TASK ITEM: Begin at the line where "The width and height of the screenshot is (491, 226)." appears and reproduce exactly every line through the end of the data below, both included, skipping pictures.
START GIVEN RECORDS
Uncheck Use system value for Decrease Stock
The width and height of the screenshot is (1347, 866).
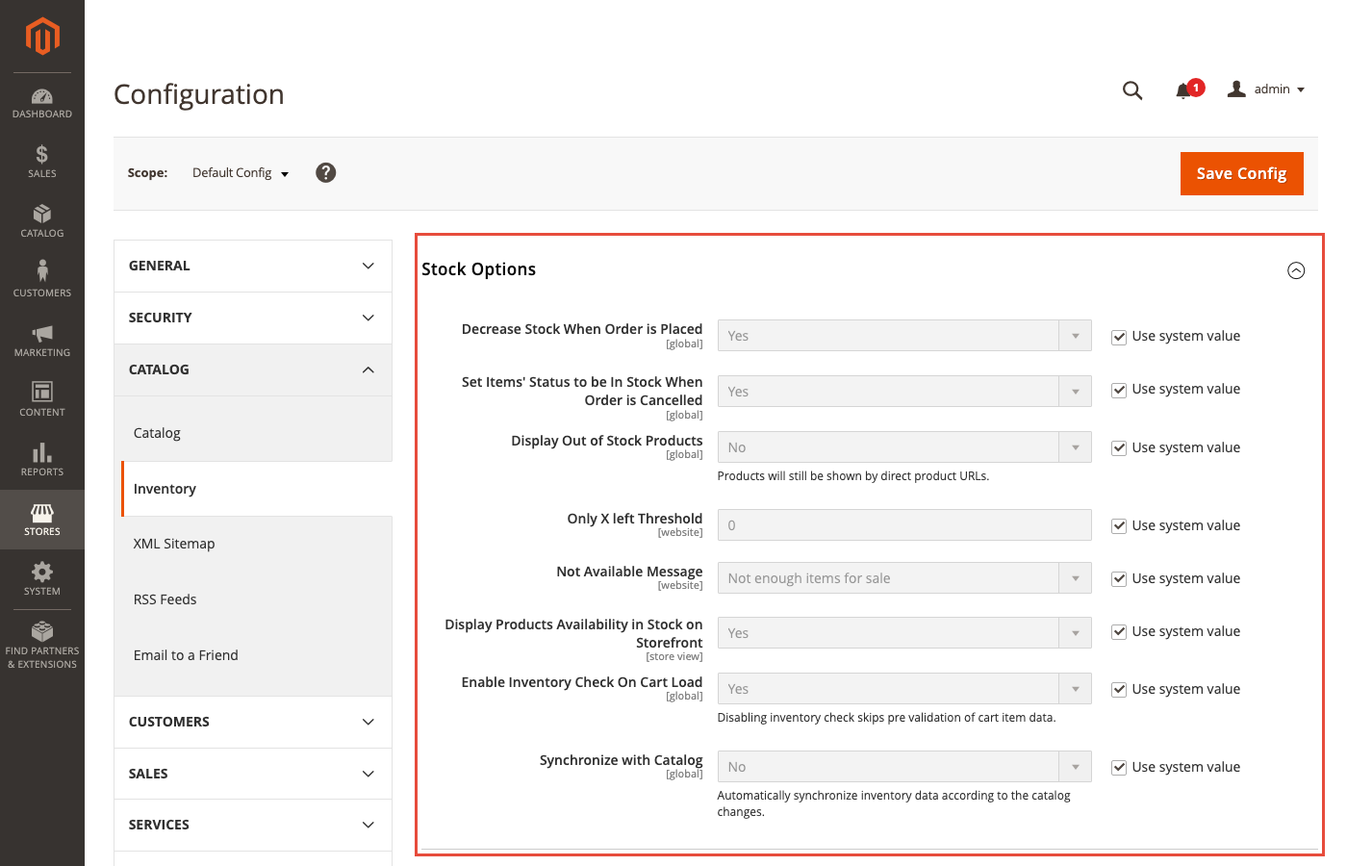click(x=1119, y=336)
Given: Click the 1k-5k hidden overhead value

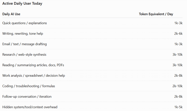Looking at the screenshot, I should [178, 107].
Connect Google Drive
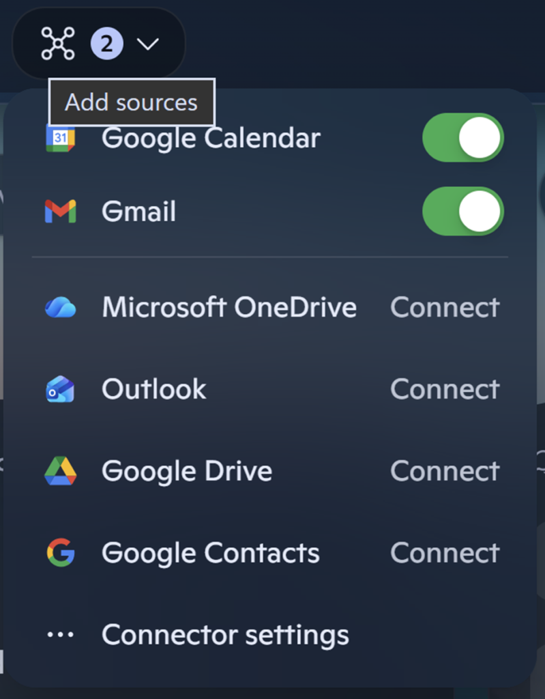The width and height of the screenshot is (545, 699). (445, 471)
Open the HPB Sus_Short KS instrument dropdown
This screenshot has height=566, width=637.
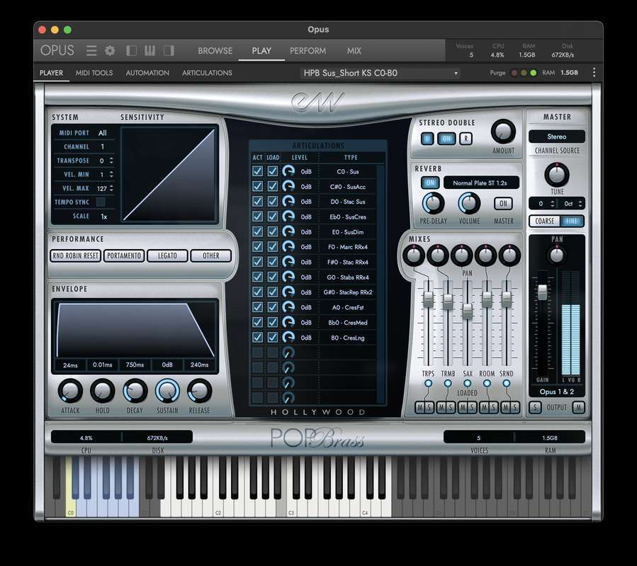[381, 73]
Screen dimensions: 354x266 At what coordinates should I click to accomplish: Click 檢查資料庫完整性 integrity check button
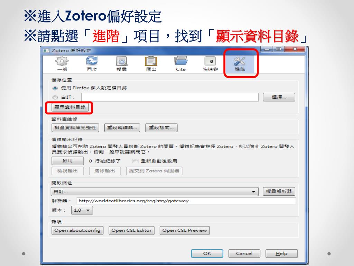click(75, 127)
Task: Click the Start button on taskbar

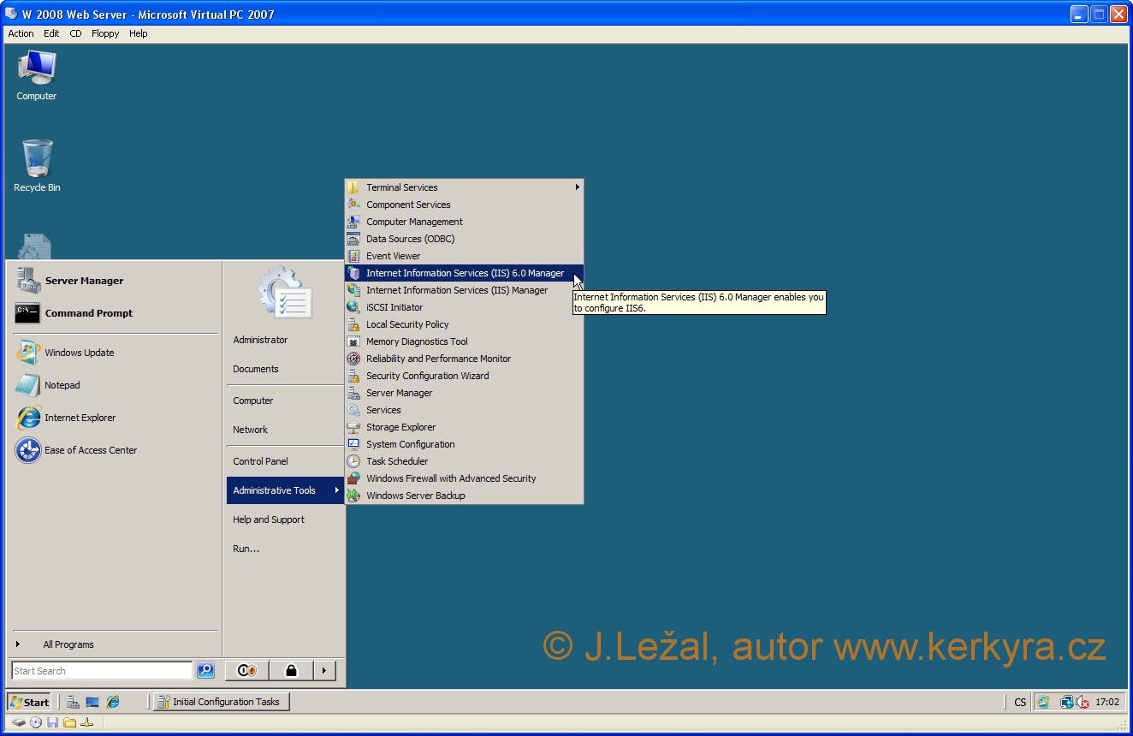Action: click(29, 702)
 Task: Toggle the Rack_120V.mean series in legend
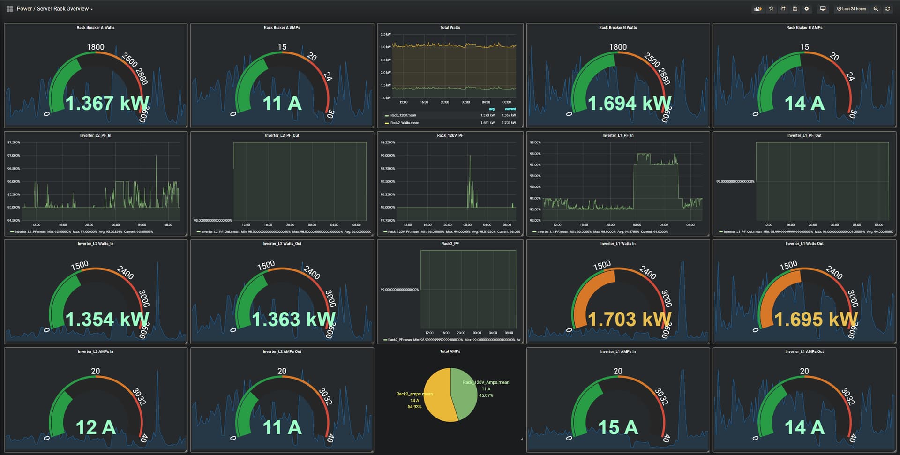[403, 115]
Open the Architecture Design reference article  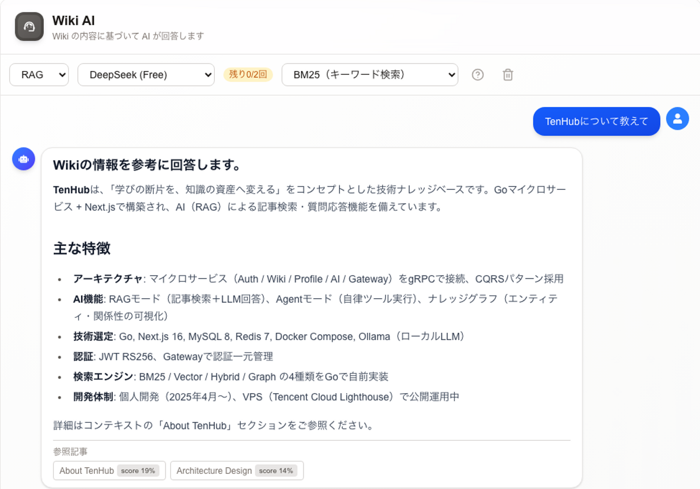tap(237, 471)
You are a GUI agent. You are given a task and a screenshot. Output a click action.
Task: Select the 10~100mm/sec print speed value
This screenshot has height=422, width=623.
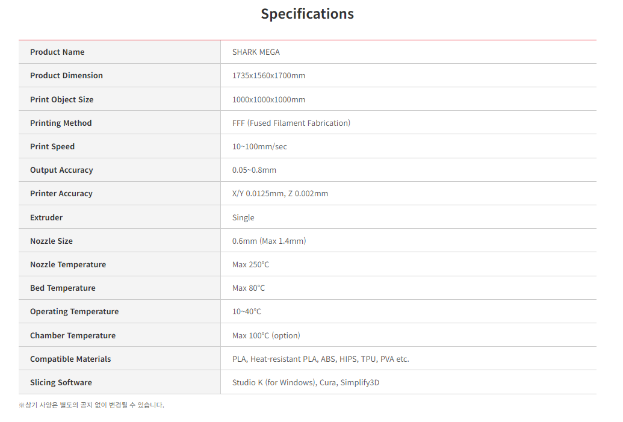259,147
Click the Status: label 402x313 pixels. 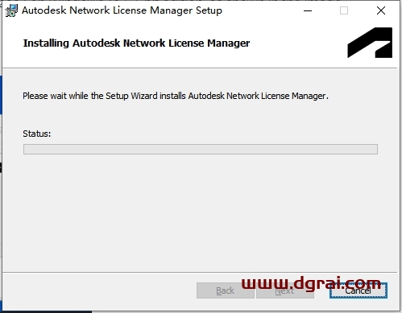click(37, 134)
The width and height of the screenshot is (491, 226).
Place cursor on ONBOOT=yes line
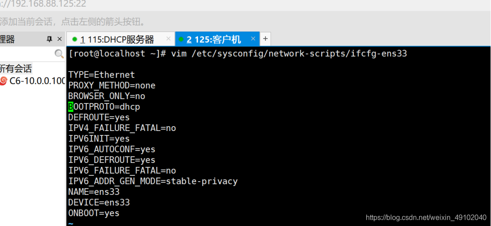[94, 213]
END GIVEN RECORDS
TASK SOLUTION:
The width and height of the screenshot is (491, 226).
Place cursor on ONBOOT=yes line
[94, 213]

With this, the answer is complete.